Sem nenhum jogador especial e em processo de reformulação desde a venda de Neymar e a demissão de Muricy Ramalho, o vice-campeão paulista mostrou grande poder de reação após a vergonhosa derrota por 8 a 0 diante do Barcelona, na Espanha, há pouco mais de um mês, e tem uma nova cara. É um time operário, dedicado à marcação - sofreu apenas dois gols nos seis últimos jogos pelo Brasileirão (duas vitórias e quatro empates) -, não se preocupa em dar espetáculo e exibir jogadas de efeito.
Depois de ficar seis jogos sem ganhar no Brasileirão, o Santos quebrou a sequência ao derrotar o Vitória e na projeção das rodadas seguintes, Claudinei Oliveira não imaginava ser possível ganhar fora, principalmente sem Montillo, que sofreu lesão muscular na coxa esquerda. Ele afirmou que o ideal seria somar quatro pontos nos dois jogos, mas logo no primeiro, contra o Fluminense, ganhou os três, tirando a pressão sobre o time para a partida desta quarta.
No pior momento, quando o Santos estava entre os últimos da tabela de classificação, Claudinei Oliveira demonstrou confiança e disse que pretendia usar os seis pontos dos jogos atrasados contra Náutico e Internacional para entrar no G4 e não para se afastar da zona de rebaixamento. Parecia pretensão demais, mas após superar inúmeras obstáculos, a meta do treinador vai se tornando possível. "O aproveitamento é bom, mas não o ideal, pois penso em coisas grandes. Temos que mantê-lo e melhorá-lo. Temos de ganhar do Goiás e do Internacional e tentar o G4. Com o comprometimento de todos, podemos chegar", disse.

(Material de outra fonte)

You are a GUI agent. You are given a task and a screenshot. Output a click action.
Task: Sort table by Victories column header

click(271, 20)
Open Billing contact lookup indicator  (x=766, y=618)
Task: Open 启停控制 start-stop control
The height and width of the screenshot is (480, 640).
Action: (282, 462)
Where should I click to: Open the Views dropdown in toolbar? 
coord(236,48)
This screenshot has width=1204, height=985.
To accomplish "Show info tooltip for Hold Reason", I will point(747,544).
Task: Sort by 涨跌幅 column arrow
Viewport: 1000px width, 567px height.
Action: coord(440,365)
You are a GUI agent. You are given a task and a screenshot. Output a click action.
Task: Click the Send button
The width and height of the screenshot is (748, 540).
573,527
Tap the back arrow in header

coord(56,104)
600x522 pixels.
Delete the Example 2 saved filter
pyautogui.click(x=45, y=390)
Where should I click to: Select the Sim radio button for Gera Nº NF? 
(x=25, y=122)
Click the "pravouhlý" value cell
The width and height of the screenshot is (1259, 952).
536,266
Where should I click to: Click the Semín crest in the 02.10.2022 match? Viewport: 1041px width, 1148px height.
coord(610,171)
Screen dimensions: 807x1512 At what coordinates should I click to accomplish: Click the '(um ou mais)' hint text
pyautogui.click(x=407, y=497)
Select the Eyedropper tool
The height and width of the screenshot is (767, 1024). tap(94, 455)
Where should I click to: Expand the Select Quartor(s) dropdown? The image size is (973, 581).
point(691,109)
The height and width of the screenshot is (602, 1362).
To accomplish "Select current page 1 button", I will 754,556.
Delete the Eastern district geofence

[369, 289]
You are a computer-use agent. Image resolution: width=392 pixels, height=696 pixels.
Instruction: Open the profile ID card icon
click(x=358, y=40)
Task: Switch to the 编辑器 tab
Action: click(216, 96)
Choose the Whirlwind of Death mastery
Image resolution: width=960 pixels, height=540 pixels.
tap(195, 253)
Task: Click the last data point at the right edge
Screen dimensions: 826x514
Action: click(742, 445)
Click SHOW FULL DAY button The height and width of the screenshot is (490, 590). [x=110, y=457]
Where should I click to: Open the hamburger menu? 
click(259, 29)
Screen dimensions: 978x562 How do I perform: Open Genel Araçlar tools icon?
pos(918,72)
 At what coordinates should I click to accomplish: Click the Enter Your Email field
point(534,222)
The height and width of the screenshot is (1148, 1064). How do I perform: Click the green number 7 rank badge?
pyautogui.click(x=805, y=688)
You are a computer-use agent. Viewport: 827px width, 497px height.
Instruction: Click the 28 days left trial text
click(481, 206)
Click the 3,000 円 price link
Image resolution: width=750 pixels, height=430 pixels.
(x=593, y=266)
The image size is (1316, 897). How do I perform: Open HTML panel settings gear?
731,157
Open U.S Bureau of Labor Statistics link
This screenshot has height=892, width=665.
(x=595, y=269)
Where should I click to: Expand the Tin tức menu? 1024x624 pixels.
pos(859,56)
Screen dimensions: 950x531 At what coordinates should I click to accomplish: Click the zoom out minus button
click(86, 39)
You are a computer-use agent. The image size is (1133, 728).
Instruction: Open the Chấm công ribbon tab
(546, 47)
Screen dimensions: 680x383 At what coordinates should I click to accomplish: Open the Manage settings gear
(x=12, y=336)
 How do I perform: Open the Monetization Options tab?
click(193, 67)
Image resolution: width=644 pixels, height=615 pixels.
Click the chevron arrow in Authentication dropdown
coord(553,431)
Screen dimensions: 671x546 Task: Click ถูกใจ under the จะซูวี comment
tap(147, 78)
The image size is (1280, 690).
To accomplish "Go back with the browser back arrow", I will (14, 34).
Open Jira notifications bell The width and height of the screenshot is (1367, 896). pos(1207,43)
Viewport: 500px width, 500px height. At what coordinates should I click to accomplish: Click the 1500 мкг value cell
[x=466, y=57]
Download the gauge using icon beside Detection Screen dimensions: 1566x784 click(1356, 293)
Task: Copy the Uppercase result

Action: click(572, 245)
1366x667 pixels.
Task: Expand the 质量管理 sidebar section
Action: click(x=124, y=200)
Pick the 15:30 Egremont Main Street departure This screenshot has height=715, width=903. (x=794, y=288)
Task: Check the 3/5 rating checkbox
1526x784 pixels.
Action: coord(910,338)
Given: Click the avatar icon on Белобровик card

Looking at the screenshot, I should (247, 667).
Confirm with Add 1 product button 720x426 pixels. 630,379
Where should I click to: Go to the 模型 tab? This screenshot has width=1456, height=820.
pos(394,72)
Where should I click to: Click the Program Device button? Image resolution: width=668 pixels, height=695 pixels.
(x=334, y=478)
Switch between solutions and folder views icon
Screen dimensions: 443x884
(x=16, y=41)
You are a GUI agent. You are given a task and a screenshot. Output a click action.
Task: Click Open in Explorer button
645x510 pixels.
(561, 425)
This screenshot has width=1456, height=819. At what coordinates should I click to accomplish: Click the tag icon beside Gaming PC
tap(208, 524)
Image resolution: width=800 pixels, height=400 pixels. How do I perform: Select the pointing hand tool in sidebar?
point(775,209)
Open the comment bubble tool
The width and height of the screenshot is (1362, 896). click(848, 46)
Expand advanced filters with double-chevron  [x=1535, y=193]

O que facilita o trabalho do treinador é conhecer bem os 17 jogadores formados na base do clube e ter bom relacionamento com os outros 22 que compõem o elenco santista. "Valorizo o meu grupo de jogadores, a minha comissão técnica, todo o pessoal que cuida do campo, da cozinha, os roupeiros, os massagistas e os médicos. Não é só Claudinei. É fácil só ver a ponta do iceberg".
O entusiasmo de Claudinei Oliveira e o bom momento santista no Campeonato Brasileiro vão correr risco em Curitiba, porque o Atlético é o terceiro na tabela de classificação, com 30 pontos (oito vitórias e seis empates) e está há 10 jogos sem perder - última derrota foi diante do Coritiba, no dia 14 de julho - e ainda terá a volta do meia Paulo Baier.